=== Exercise ===
Could you filter the data below down to the lines that hold the word "Given"?

Saved entries:
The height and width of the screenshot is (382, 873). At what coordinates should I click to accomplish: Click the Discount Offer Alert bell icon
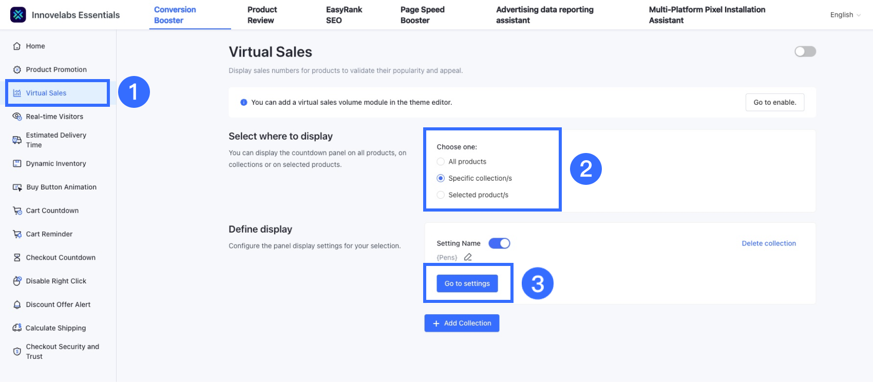[17, 304]
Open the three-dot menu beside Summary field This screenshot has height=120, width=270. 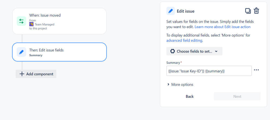256,70

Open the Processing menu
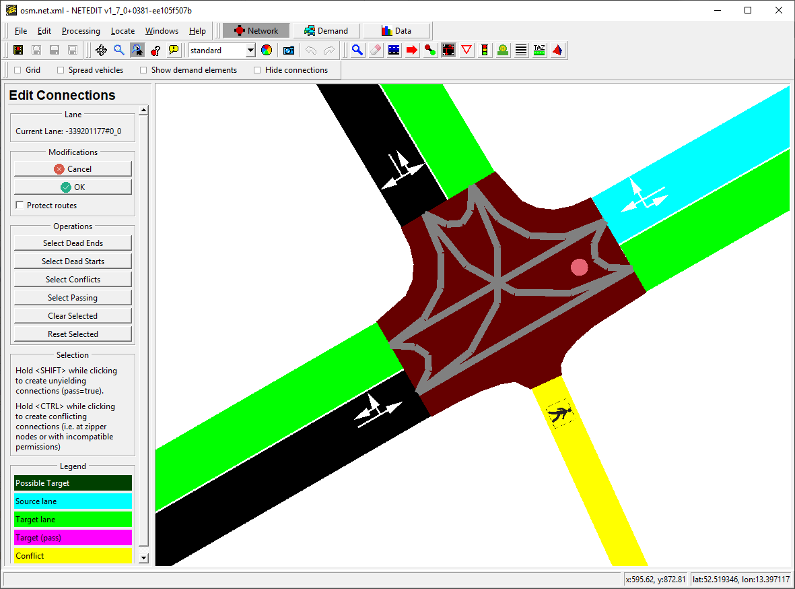tap(81, 31)
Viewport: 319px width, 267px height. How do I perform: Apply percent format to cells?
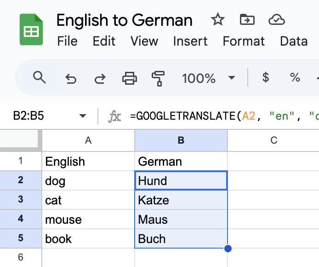point(295,78)
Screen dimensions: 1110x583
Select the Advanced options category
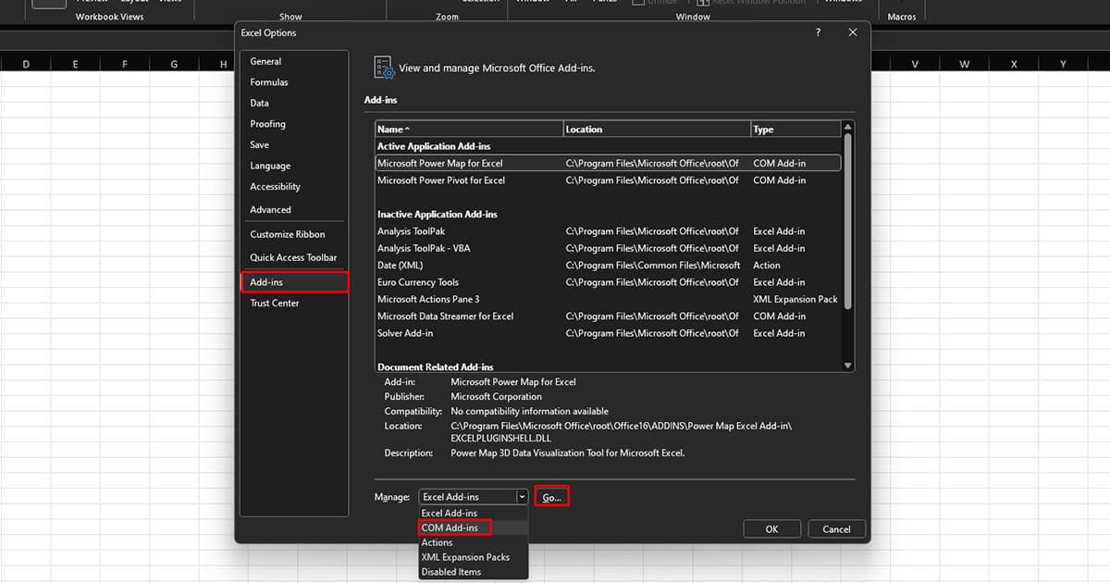(269, 209)
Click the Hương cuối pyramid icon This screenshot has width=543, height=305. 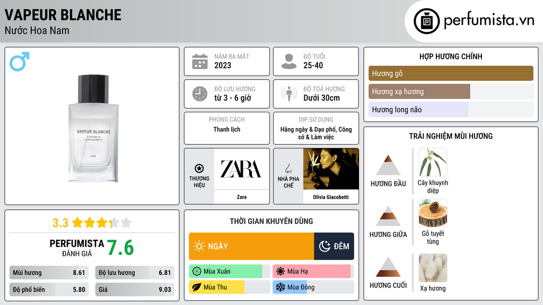(x=388, y=267)
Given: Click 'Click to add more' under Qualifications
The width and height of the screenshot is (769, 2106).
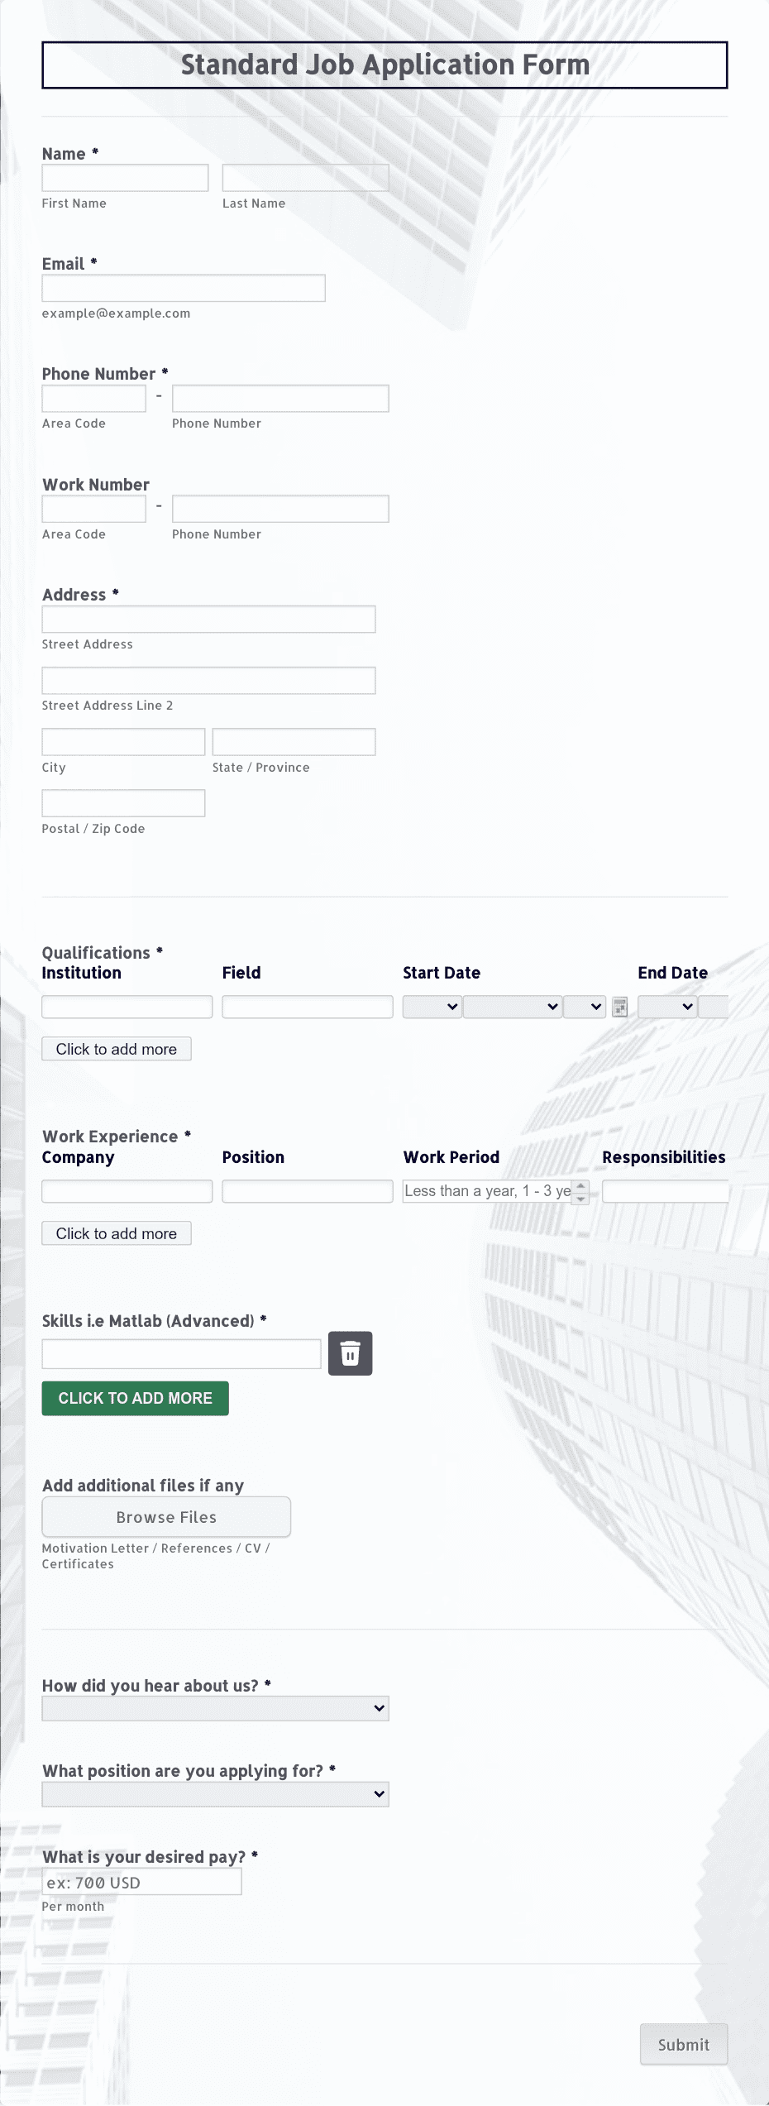Looking at the screenshot, I should pos(116,1048).
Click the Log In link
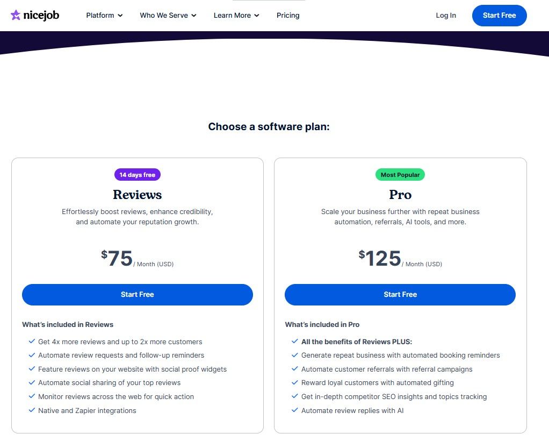Viewport: 549px width, 448px height. 446,16
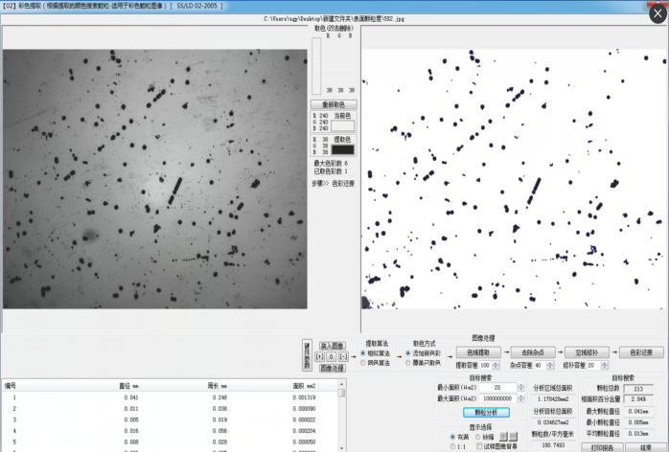669x452 pixels.
Task: Choose the 1:1 display radio option
Action: click(453, 446)
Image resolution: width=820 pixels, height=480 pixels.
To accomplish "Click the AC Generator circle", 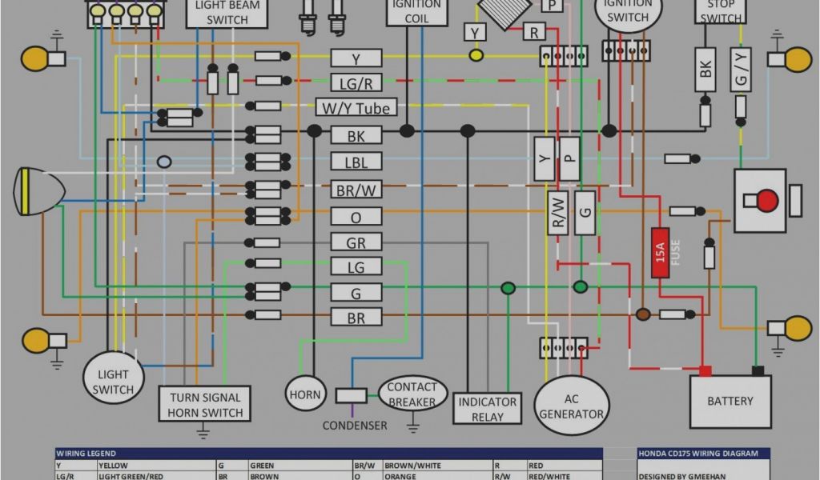I will tap(571, 405).
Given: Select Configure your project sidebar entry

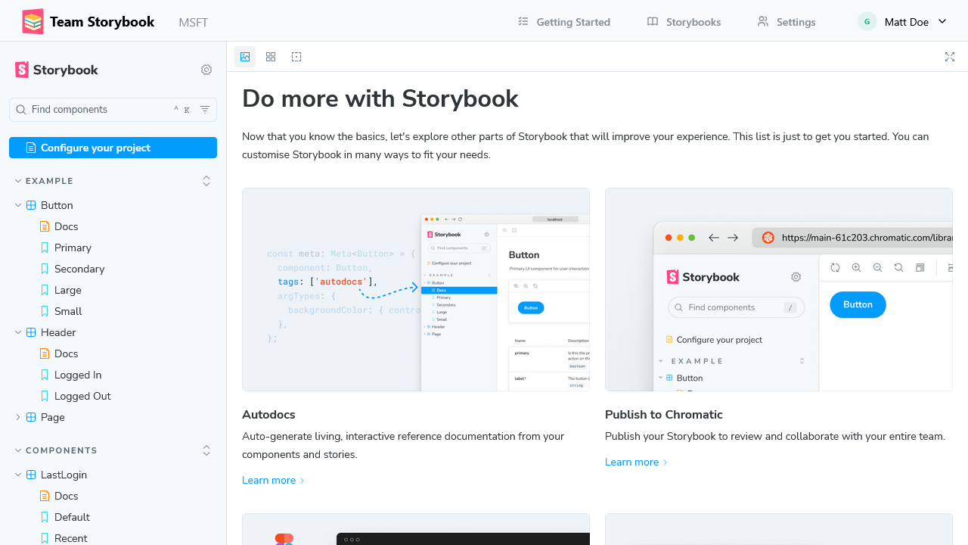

=== Solution to this problem ===
Given: Click 'Click to add more' under Qualifications
Given: Select Configure your project sidebar entry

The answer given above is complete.